Multidimensional Access Patterns
Just like ranges can be used for one-dimensional arrays for slicing, they can be used for multi-dimensional rectangular arrays as well. There are more things to watch out for for multi-dimensional array slicing, though. The most important part is the one about dimensionality reduction, but what even is this? Well, when we create a two-dimensional rectangular array of type i32[,] with i32[10, 10](0) the array has, obviously, a dimensionality of 2. If we now access the multi-dimensional array by it's indices like arr[0, 3] we get a single value, a scalar.
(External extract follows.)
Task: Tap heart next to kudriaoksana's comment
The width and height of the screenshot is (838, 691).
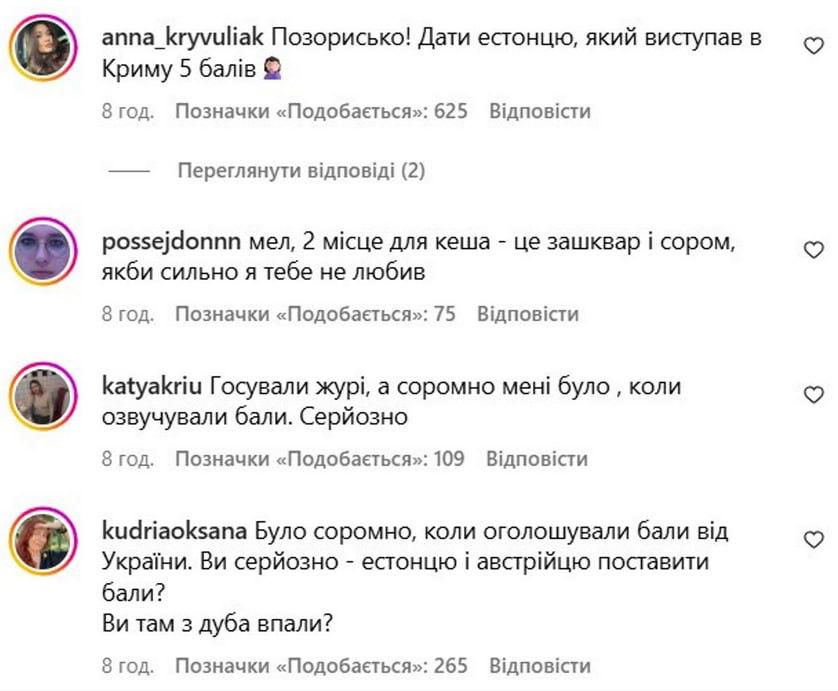Action: [x=814, y=539]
This is equivalent to a result array of dimensionality 0, being a single value. So, what happens if we use a range instead of a single index when accessing multi-dimensional arrays?
use Core.print
def main():
	i32[,] arr = i32[10, 10](0);
	(I, J) := arr.length;
	for j := 0; j < J; j++:
		for i := 0; i < I; i++:
			arr[i, j] = (i + 1) * (j + 1);
	i32[] slice = arr[1, 2..8];
	for (idx, elem) in slice:
		print($"slice[{idx}] = {elem}\n");
This program will print these lines to the console:
slice[0] = 6 slice[1] = 8 slice[2] = 10 slice[3] = 12 slice[4] = 14 slice[5] = 16
As you can see, the dimensionality of the array access arr[1, 2..8] is 1. This is a fundamental rule of array slicing, and if you think about it a bit more it actually makes a lot of sense. Every scalar index in an array access reduces the result dimensionality by 1. So, when we have a 2D array and we access a specific value at a given x and y index, then we get one value, dimensionality 0. But with ranges we can express something even cooler: To access a slice of a multi-dimensional array. Imagine a 10x10 plane, which is our arr in this case. The operation arr[1, 2..8] just means that we look at the second column and from that column we take all elements from the index 2 to 8. Here is a small visualization of that:
× × × × × × × × × × × × × × × × × × × × × O × × × × × × × × × O × × × × × × × × × O × × × × × × × × × O × × × × × × × × × O × × × × × × × × × O × × × × × × × × × × × × × × × × × × × × × × × × × × × ×
All the × mark the original arr and the O are the result of the slicing expression. Okay, so what happens if we do not fix the first index to 1 but provide a range there instead too?
use Core.print
def main():
	i32[,] arr = i32[10, 10](0);
	(I, J) := arr.length;
	for j := 0; j < J; j++:
		for i := 0; i < I; i++:
			arr[i, j] = (i + 1) * (j + 1);
	i32[,] slice = arr[3..6, 2..8];
	for (idx, elem) in slice:
		print($"slice[{idx}] = {elem}\n");
This program will print these lines to the console:
slice[0] = 12 slice[1] = 15 slice[2] = 18 slice[3] = 16 slice[4] = 20 slice[5] = 24 slice[6] = 20 slice[7] = 25 slice[8] = 30 slice[9] = 24 slice[10] = 30 slice[11] = 36 slice[12] = 28 slice[13] = 35 slice[14] = 42 slice[15] = 32 slice[16] = 40 slice[17] = 48
And when we visualize it again we get this matrix:
× × × × × × × × × × × × × × × × × × × × × × × O O O × × × × × × × O O O × × × × × × × O O O × × × × × × × O O O × × × × × × × O O O × × × × × × × O O O × × × × × × × × × × × × × × × × × × × × × × × ×
And when we print the array we print from left to right before going down. This is why we get all multiples of 3 first, then the multiples of 4 and so on. But you may be able to see why ranges and ranged accesses are so powerful for multi-dimensional arrays. Through them we can just extract a plane from a cube, a column from a plane, or like above a small sub-segment array without much hassle. The internal code which handles this all is pretty optimized and it will be faster to use slicing instead of writing your own code to extract a sub-plane from another plane (2d array), for example.